→ Set exercise: Reproduce every one of the rows below without changing anything.

[Records]
** begin **

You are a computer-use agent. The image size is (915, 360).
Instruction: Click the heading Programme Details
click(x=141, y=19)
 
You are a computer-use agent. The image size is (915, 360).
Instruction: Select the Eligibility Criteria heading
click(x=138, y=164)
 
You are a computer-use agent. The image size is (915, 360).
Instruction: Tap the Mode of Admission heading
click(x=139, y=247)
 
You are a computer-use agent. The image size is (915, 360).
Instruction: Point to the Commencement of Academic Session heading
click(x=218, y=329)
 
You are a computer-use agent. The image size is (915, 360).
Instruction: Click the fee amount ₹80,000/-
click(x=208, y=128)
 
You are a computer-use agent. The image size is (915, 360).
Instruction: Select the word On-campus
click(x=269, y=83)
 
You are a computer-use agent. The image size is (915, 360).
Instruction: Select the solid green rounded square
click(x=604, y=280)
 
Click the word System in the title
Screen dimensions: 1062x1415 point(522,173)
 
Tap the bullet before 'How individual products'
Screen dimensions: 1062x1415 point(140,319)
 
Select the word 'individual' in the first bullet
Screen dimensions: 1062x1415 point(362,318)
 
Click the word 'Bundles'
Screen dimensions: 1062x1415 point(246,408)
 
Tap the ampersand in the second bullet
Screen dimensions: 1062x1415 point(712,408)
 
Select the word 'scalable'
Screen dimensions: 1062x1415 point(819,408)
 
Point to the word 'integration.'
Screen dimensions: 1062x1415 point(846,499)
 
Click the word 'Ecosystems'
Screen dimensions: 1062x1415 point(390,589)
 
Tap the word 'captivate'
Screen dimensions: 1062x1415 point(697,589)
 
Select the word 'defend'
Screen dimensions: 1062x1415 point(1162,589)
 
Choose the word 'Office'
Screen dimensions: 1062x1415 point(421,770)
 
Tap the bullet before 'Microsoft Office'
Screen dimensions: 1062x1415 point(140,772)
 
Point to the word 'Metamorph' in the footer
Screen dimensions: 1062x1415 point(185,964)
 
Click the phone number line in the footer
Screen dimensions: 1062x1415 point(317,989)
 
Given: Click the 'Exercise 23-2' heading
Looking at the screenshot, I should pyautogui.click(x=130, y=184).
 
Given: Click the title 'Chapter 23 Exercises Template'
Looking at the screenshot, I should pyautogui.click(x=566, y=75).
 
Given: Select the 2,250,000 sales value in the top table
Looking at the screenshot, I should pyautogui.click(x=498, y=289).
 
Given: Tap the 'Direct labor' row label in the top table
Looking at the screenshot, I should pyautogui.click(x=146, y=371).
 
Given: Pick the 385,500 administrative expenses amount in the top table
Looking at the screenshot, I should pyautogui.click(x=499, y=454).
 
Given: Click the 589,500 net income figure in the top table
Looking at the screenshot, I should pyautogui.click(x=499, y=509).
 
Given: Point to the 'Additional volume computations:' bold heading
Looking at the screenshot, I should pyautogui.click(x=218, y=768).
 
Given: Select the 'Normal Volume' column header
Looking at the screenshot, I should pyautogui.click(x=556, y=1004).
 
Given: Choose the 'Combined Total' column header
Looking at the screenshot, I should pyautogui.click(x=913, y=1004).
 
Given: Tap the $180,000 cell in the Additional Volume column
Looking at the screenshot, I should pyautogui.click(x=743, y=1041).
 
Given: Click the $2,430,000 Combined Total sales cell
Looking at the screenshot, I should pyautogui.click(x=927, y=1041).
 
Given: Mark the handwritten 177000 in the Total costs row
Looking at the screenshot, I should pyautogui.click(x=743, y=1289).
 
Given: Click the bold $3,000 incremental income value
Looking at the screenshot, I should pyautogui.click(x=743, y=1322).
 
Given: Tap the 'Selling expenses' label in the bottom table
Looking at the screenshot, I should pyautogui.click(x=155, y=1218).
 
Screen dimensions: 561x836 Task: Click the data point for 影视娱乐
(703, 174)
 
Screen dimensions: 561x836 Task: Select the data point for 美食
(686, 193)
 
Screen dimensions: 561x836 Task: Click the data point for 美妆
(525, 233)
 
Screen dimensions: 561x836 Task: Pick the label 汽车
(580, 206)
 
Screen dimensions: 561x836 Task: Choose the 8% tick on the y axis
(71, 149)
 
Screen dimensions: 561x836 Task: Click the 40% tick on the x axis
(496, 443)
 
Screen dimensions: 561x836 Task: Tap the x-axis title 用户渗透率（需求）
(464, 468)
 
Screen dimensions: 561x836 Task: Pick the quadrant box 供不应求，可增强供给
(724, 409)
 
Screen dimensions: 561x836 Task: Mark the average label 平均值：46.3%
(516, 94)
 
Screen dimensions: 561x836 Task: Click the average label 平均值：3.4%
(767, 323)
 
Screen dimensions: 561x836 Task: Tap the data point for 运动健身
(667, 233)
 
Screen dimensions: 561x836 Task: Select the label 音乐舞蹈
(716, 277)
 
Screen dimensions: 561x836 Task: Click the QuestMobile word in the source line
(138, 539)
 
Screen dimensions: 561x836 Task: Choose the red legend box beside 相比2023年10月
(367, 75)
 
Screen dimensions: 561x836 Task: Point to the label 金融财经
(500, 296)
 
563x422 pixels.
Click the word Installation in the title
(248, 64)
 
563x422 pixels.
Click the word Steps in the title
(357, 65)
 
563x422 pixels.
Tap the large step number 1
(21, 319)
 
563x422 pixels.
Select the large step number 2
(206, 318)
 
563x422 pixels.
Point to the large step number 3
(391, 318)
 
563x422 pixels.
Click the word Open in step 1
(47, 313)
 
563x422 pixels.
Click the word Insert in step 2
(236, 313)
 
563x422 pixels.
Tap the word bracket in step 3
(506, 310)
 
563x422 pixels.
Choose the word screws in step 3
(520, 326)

** end **

→ In response:
You are a computer-use agent. The image size is (915, 360).
Instruction: Click the heading Programme Details
click(x=141, y=19)
 
You are a computer-use agent. The image size is (915, 360).
Instruction: Select the Eligibility Criteria heading
click(x=138, y=164)
 
You are a computer-use agent. The image size is (915, 360).
Instruction: Tap the Mode of Admission heading
click(x=139, y=247)
 
You are a computer-use agent. The image size is (915, 360).
Instruction: Point to the Commencement of Academic Session heading
click(x=218, y=329)
 
You are a computer-use agent. The image size is (915, 360).
Instruction: Click the fee amount ₹80,000/-
click(x=208, y=128)
 
You are a computer-use agent. The image size is (915, 360).
Instruction: Select the word On-campus
click(x=269, y=83)
 
You are a computer-use agent. The image size is (915, 360).
Instruction: Select the solid green rounded square
click(x=604, y=280)
 
Click the word System in the title
Screen dimensions: 1062x1415 point(522,173)
 
Tap the bullet before 'How individual products'
Screen dimensions: 1062x1415 point(140,319)
 
Select the word 'individual' in the first bullet
Screen dimensions: 1062x1415 point(362,318)
 
Click the word 'Bundles'
Screen dimensions: 1062x1415 point(246,408)
 
Tap the ampersand in the second bullet
Screen dimensions: 1062x1415 point(712,408)
 
Select the word 'scalable'
Screen dimensions: 1062x1415 point(819,408)
 
Point to the word 'integration.'
Screen dimensions: 1062x1415 point(846,499)
 
Click the word 'Ecosystems'
Screen dimensions: 1062x1415 point(390,589)
 
Tap the word 'captivate'
Screen dimensions: 1062x1415 point(697,589)
 
Select the word 'defend'
Screen dimensions: 1062x1415 point(1162,589)
 
Choose the word 'Office'
Screen dimensions: 1062x1415 point(421,770)
 
Tap the bullet before 'Microsoft Office'
Screen dimensions: 1062x1415 point(140,772)
 
Point to the word 'Metamorph' in the footer
Screen dimensions: 1062x1415 point(185,964)
 
Click the phone number line in the footer
Screen dimensions: 1062x1415 point(317,989)
 
Given: Click the 'Exercise 23-2' heading
Looking at the screenshot, I should pyautogui.click(x=130, y=184).
 
Given: Click the title 'Chapter 23 Exercises Template'
Looking at the screenshot, I should pyautogui.click(x=566, y=75).
 
Given: Select the 2,250,000 sales value in the top table
Looking at the screenshot, I should pyautogui.click(x=498, y=289).
 
Given: Tap the 'Direct labor' row label in the top table
Looking at the screenshot, I should pyautogui.click(x=146, y=371).
 
Given: Pick the 385,500 administrative expenses amount in the top table
Looking at the screenshot, I should pyautogui.click(x=499, y=454).
 
Given: Click the 589,500 net income figure in the top table
Looking at the screenshot, I should pyautogui.click(x=499, y=509).
 
Given: Point to the 'Additional volume computations:' bold heading
Looking at the screenshot, I should pyautogui.click(x=218, y=768).
 
Given: Select the 'Normal Volume' column header
Looking at the screenshot, I should pyautogui.click(x=556, y=1004).
 
Given: Choose the 'Combined Total' column header
Looking at the screenshot, I should pyautogui.click(x=913, y=1004).
 
Given: Tap the $180,000 cell in the Additional Volume column
Looking at the screenshot, I should pyautogui.click(x=743, y=1041).
 
Given: Click the $2,430,000 Combined Total sales cell
Looking at the screenshot, I should pyautogui.click(x=927, y=1041).
 
Given: Mark the handwritten 177000 in the Total costs row
Looking at the screenshot, I should pyautogui.click(x=743, y=1289).
 
Given: Click the bold $3,000 incremental income value
Looking at the screenshot, I should pyautogui.click(x=743, y=1322).
 
Given: Tap the 'Selling expenses' label in the bottom table
Looking at the screenshot, I should pyautogui.click(x=155, y=1218).
 
Screen dimensions: 561x836 Task: Click the data point for 影视娱乐
(703, 174)
 
Screen dimensions: 561x836 Task: Select the data point for 美食
(686, 193)
 
Screen dimensions: 561x836 Task: Click the data point for 美妆
(525, 233)
 
Screen dimensions: 561x836 Task: Pick the label 汽车
(580, 206)
 
Screen dimensions: 561x836 Task: Choose the 8% tick on the y axis
(71, 149)
 
Screen dimensions: 561x836 Task: Click the 40% tick on the x axis
(496, 443)
 
Screen dimensions: 561x836 Task: Tap the x-axis title 用户渗透率（需求）
(464, 468)
 
Screen dimensions: 561x836 Task: Pick the quadrant box 供不应求，可增强供给
(724, 409)
 
Screen dimensions: 561x836 Task: Mark the average label 平均值：46.3%
(516, 94)
 
Screen dimensions: 561x836 Task: Click the average label 平均值：3.4%
(767, 323)
 
Screen dimensions: 561x836 Task: Tap the data point for 运动健身
(667, 233)
 
Screen dimensions: 561x836 Task: Select the label 音乐舞蹈
(716, 277)
 
Screen dimensions: 561x836 Task: Click the QuestMobile word in the source line
(138, 539)
 
Screen dimensions: 561x836 Task: Choose the red legend box beside 相比2023年10月
(367, 75)
 
Screen dimensions: 561x836 Task: Point to the label 金融财经
(500, 296)
 
563x422 pixels.
Click the word Installation in the title
(248, 64)
 
563x422 pixels.
Click the word Steps in the title
(357, 65)
 
563x422 pixels.
Tap the large step number 1
(21, 319)
 
563x422 pixels.
Select the large step number 2
(206, 318)
 
563x422 pixels.
Point to the large step number 3
(391, 318)
 
563x422 pixels.
Click the word Open in step 1
(47, 313)
 
563x422 pixels.
Click the word Insert in step 2
(236, 313)
 
563x422 pixels.
Tap the word bracket in step 3
(506, 310)
 
563x422 pixels.
Choose the word screws in step 3
(520, 326)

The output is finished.